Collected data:
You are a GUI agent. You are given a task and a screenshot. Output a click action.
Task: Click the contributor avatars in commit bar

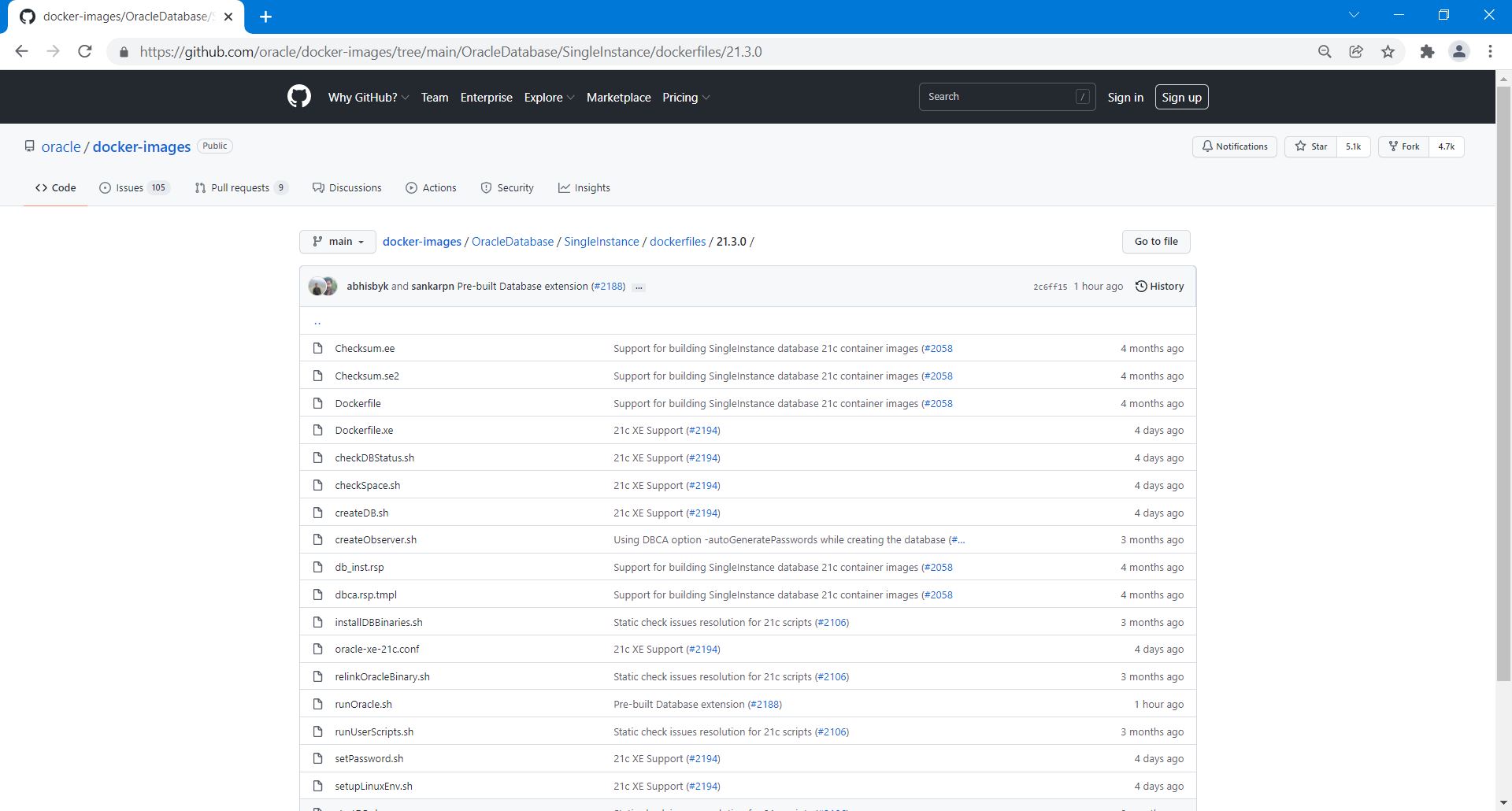pos(323,287)
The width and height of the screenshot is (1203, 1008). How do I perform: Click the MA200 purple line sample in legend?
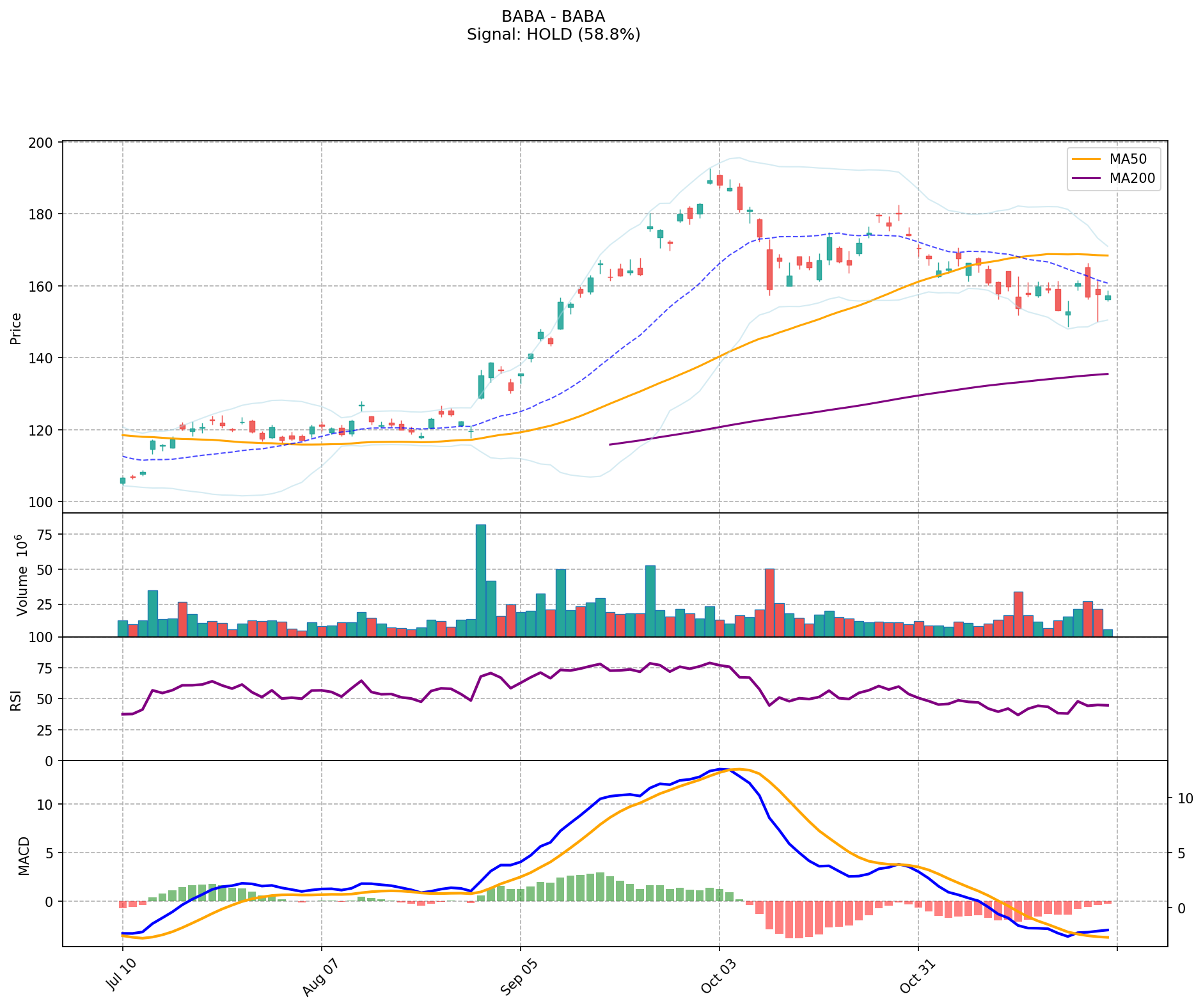point(1085,178)
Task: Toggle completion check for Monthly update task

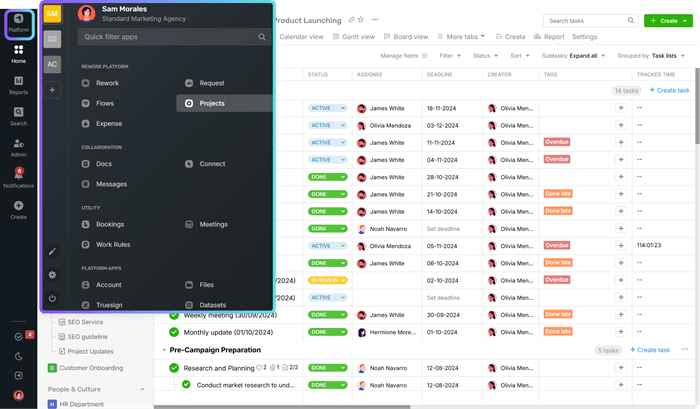Action: [x=173, y=332]
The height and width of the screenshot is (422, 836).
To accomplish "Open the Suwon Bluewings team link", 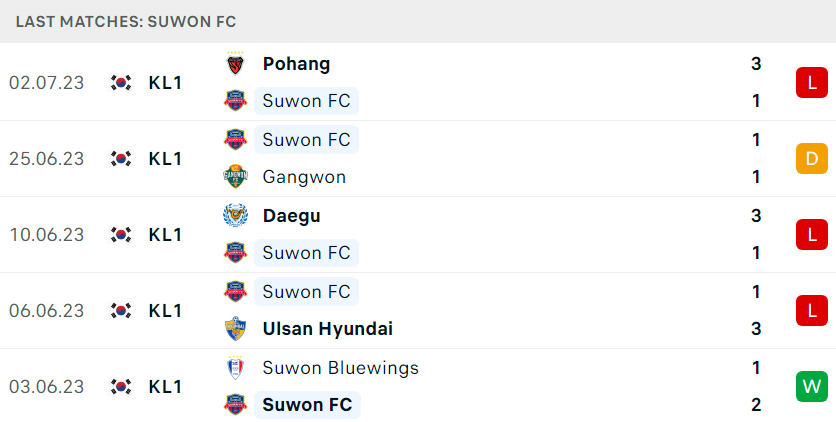I will click(340, 368).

## [EXERCISE]
Only one stretch of the data is wanted: write out exactly the lines from the one holding "The width and" through the one holding "The height and", both included, without the pictures.

## [OUTPUT FOR THIS EXERCISE]
The width and height of the screenshot is (1203, 1008). How do I perform: Click the MA200 purple line sample in legend?
point(1085,178)
Task: Toggle completion check for Monthly update task

Action: [x=173, y=332]
The height and width of the screenshot is (422, 836).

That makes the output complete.